- **Extracted data**
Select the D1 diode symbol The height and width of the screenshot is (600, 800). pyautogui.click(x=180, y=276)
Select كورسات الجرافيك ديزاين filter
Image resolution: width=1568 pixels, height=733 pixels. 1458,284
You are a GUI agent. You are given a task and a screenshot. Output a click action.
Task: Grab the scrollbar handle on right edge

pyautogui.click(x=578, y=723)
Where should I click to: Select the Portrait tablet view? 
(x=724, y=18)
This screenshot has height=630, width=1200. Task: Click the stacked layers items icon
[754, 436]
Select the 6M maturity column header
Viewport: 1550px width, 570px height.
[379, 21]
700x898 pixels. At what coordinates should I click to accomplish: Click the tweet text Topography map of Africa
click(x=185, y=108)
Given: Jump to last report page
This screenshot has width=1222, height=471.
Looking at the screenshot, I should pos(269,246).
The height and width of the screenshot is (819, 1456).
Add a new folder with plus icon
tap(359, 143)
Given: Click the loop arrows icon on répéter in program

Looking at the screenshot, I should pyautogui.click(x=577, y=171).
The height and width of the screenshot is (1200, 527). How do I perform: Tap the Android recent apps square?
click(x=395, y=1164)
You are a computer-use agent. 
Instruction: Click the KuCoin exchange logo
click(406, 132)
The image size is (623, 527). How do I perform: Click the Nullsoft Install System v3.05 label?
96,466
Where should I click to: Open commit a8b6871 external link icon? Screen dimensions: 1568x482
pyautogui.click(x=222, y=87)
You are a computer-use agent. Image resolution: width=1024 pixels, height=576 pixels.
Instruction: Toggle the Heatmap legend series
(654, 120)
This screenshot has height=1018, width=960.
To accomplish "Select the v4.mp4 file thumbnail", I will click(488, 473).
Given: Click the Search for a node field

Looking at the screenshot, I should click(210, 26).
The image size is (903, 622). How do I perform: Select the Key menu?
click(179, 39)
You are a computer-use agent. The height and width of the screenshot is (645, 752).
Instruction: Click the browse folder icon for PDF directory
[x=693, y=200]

- **What is needed**
Begin with the line holding "The image size is (903, 622)." and end with the last line of the material. Copy all of them exactly.

- **Answer to this problem**
The image size is (903, 622). How do I perform: Select the Key menu?
click(179, 39)
You are a computer-use agent. The height and width of the screenshot is (645, 752).
Instruction: Click the browse folder icon for PDF directory
[x=693, y=200]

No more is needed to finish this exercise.